The process of crossing plants to produce desirable traits. In what has become the backbone of the cannabis industry, breeding and the terminology that surrounds it warrant a closer look to inform consumers.
“Breeding cannabis is a long, iterative process.”
“The strain Cali-O is used as breeding stock for many citrus-tasting strains.”
More about breeding
To understand breeding, knowing the mechanics of plant reproduction is necessary. Cannabis has a diploid genome, meaning that it has two copies of each chromosome, where genes are found. During breeding, a male and female plant are crossed with each other allowing each to contribute genetic information to their offspring.
One copy of each parent plant's chromosome is supplied by that plant's sex cell — pollen in male cannabis plants and ovule in female cannabis plants. These cells combine during reproduction, mixing genes from one parent's chromosome to areas on the other parent's chromosome in a process called recombination.
The recombination of genetic material from each parent plant during breeding is highly favorable for the fitness of future generations. It allows for genetic material to become clustered in one area on the chromosome, which in turn makes it easier for these traits to be selected for, or removed in future offspring.
This potential to increase beneficial traits that support the organism's survival makes breeding advantageous for the longevity and health of a lineage, which may result in a better-adapted cultivar, or strain.
Why is breeding useful?
This complex interplay of selection for desirable traits requires a great deal of time, effort, and resources by the breeder. Cannabis breeding as practiced today began in the 1970s. From the outset, one of the main goals of breeding was to increase the potency of cannabis, which started at out merely 3 -5% of THC by mass. Cannabis potency has steadily increased to 17-25% ine modern strains, but other traits have been harder to acquire. Modern breeders seek unique aroma to make their product stand out among the competition. T]raits that favor resistance to pests are sought as mold and insects adapt to feeding on cannabis.
The iterative process of breeding happens over generations. A plant that has a shorter flowering time but is vulnerable to pests could be crossed with a plant that has reputable resistance to a variety of pests.

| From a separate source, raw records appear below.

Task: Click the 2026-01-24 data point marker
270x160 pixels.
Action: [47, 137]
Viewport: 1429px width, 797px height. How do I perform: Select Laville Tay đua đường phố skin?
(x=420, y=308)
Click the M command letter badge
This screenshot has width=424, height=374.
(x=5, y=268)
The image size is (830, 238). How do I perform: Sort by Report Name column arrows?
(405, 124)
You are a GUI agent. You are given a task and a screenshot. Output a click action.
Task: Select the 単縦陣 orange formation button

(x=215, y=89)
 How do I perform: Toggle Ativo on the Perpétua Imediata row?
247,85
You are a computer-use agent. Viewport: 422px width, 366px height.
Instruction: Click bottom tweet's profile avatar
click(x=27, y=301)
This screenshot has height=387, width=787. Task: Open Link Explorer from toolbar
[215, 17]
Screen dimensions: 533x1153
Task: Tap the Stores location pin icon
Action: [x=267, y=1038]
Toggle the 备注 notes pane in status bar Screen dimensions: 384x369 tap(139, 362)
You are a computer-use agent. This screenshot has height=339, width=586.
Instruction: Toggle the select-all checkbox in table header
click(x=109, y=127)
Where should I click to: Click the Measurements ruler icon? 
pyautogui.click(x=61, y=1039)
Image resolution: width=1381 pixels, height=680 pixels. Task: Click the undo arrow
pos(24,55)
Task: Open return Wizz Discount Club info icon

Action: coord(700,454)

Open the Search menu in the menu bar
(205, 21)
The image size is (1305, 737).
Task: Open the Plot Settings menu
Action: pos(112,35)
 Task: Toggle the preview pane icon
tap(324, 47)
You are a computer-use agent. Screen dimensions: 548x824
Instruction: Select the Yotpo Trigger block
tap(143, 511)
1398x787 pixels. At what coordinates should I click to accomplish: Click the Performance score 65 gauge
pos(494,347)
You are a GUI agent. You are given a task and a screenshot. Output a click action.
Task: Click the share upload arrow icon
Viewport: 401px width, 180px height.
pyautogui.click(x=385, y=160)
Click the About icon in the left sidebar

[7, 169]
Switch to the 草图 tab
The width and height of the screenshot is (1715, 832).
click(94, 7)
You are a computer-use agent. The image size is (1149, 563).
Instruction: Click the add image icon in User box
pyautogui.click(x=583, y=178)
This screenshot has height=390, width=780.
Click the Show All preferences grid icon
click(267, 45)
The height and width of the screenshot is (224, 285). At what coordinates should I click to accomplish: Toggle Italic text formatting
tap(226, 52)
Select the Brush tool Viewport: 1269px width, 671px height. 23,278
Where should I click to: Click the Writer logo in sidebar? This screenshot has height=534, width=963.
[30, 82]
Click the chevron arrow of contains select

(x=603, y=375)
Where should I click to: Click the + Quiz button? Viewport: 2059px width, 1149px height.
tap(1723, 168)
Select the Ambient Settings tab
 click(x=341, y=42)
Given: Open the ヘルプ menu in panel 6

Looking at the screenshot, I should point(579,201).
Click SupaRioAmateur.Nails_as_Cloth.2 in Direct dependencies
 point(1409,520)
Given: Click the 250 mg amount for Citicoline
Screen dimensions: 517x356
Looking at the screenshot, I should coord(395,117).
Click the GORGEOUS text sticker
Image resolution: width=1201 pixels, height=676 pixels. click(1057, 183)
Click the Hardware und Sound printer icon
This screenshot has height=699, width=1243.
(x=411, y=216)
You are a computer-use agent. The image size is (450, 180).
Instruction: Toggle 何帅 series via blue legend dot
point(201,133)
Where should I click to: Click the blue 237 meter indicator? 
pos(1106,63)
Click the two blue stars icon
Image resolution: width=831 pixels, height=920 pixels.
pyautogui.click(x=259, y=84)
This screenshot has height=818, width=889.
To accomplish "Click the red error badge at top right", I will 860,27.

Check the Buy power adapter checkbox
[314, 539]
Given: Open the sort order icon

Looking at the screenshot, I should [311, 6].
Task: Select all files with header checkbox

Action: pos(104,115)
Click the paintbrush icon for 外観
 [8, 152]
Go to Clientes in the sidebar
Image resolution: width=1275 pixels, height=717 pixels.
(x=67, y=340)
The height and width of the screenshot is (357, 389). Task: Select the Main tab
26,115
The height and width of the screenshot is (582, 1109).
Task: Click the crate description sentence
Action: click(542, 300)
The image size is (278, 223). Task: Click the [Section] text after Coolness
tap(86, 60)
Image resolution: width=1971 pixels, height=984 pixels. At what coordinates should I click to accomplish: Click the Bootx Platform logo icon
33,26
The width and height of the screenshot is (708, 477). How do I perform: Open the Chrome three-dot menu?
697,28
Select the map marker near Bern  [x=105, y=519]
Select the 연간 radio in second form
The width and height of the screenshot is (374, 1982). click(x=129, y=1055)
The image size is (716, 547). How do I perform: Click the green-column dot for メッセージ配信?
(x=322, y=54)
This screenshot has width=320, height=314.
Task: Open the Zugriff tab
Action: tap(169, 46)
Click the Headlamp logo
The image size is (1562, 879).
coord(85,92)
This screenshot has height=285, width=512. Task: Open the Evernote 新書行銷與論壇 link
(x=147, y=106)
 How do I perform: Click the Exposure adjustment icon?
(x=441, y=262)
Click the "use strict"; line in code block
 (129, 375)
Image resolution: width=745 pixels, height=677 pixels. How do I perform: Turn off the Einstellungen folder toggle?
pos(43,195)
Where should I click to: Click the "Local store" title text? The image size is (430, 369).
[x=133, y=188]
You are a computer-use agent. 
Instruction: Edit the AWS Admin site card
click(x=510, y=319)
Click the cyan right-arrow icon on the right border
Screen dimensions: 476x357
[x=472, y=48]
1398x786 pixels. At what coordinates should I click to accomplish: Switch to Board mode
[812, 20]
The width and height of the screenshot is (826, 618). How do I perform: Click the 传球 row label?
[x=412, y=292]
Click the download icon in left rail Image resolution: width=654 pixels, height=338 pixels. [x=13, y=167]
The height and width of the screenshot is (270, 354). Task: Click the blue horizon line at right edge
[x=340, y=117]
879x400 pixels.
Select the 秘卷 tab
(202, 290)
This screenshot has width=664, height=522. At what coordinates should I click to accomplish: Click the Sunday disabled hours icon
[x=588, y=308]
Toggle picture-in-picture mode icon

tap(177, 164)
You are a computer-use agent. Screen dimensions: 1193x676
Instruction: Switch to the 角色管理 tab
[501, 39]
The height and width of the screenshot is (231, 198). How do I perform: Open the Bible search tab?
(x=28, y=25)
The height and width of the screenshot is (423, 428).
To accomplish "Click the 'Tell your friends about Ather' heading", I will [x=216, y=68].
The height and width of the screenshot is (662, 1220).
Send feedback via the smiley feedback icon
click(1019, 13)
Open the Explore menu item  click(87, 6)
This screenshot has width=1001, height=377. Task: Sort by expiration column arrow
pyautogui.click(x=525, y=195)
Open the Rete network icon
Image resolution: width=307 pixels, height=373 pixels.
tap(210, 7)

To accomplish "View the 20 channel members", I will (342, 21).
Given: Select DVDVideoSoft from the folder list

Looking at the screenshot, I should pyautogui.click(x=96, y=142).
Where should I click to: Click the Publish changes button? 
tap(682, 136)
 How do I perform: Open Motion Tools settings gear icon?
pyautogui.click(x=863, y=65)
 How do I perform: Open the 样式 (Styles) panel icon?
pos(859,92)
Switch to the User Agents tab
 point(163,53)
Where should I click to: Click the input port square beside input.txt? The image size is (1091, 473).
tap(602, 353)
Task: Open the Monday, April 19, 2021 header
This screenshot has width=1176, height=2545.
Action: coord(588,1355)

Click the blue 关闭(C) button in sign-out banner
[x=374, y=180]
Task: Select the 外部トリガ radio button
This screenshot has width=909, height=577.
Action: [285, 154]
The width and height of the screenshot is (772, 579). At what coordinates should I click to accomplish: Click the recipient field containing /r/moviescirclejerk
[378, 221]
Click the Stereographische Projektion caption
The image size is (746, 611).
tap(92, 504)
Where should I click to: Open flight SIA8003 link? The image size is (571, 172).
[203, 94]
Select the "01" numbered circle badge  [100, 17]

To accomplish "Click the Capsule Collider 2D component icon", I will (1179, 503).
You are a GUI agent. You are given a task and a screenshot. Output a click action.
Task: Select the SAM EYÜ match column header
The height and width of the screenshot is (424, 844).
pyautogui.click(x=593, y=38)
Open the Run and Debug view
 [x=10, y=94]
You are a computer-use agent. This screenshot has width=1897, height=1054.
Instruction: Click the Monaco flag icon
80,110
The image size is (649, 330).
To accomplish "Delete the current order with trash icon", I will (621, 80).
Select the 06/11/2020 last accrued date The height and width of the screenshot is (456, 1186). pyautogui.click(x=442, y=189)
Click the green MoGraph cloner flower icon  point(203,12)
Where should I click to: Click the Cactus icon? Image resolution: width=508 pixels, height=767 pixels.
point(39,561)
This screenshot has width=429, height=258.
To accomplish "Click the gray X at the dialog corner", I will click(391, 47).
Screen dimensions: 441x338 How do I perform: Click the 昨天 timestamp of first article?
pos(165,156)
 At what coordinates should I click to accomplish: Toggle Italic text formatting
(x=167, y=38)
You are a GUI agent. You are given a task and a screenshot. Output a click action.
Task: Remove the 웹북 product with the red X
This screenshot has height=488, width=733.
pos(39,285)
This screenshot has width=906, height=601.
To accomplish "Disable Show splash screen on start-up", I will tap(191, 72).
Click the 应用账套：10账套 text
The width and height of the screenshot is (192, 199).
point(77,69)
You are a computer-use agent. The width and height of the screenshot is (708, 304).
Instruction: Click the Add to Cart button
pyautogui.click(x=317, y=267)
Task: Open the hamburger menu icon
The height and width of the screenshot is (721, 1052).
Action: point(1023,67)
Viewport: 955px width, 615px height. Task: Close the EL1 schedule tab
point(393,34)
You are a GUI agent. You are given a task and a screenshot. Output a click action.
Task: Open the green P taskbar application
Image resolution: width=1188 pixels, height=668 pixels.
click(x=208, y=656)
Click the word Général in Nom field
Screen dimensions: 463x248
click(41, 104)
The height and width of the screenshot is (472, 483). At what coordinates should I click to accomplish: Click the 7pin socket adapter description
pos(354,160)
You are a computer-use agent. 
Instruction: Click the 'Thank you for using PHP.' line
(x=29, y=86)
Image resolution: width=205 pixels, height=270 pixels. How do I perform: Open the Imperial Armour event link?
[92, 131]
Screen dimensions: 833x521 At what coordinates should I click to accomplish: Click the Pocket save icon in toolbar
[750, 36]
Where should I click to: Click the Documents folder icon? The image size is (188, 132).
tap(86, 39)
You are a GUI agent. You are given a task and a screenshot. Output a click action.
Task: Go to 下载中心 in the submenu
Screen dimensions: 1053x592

The first generation of offspring produced from an initial cross between two strains are called F1 hybrids; some may display better pest resistance than others. The plants can then be crossed again with the goal of increasing these traits further, producing a second generation, or F2 hybrids.
This process can be repeated, utilizing the best plants from each generation to selectively fix these traits. A breeder can infer that traits are fixed in their hybrid line after rounds of cross-breeding the best male and female hybrids from each crop when subsequent generations do not differ in presentation of targeted traits seen in earlier generations. At this point, the genetics of the hybrid line are considered stable and should produce plants identical to the stabilized hybrid parents.
Once genetics have been stabilized in a strain, their seeds can be sold to individuals looking to grow a similar crop. However, these individuals often live in very different climates, which can affect the outcome of the crop. Initially, the seeds are simply grown in the new climate. Of those newly grown plants, the ones that displayed better adaptation to their environmental conditions will be crossed with each other to produce seeds that yield the greatest acclimation to their new environment.
Types of breeding
To align with a grower's goals for the final product, two types of breeding are utilized: inbred lines and hybrid lines.
So-called true inbred lines are the result of a large population of plants from the same strain being crossed with one another. This form of breeding homogenizes favorable traits but decreases genetic diversity, as all generations will be related to one another. Selfing, the most extreme form of inbreeding, occurs when a plant pollinates itself, producing offspring with identical genetics.
These methods of inbreeding have little or no recombination, often resulting in the lineages becoming less vigorous over time, the result of which is often referred to colloquially as “stale genetics.” Outbreeding and backcrossing, as explained below, are other types of breeding methods that can reintroduce diversity and vigor to these lines.
Durban Poison, a popular strain available in many dispensaries, is an excellent example of an inbred line with homogenous traits. The characteristically sweet aroma of this strain is well-represented when comparing any two bags or extracts of this strain.
In the case of outbreeding, true inbred lines with favorable traits but markedly less vitality can be crossed with one another to produce a hybrid line. Hybrid lines allow for recombination of vastly different genetic information, which in turn increases genetic diversity and the health of the lineage, a quality often referred to as hybrid vigor. Unfortunately, the F1s may exhibit some of the parents' traits but not to the same degree, or they may showcase new, unwanted traits. Backcrossing, breeding the F1 generation with the parental plants, can be used to strengthen the parental traits in the more diverse hybrids.
Tangie is another popular, widely available strain that is an example of a hybrid line. Bred from a cross of Cali-O and Skunk by Crockett Family Farms, this strain is widely sold by the seed company DNA Genetics. Growers who purchase these seeds often note the wide variety of phenotypic traits, such as varying heights and leaf shapes, resulting from one bag of seeds that all share the same Tangie genotype. Despite their differences, the characteristic tangerine aroma will be common to all of these plants.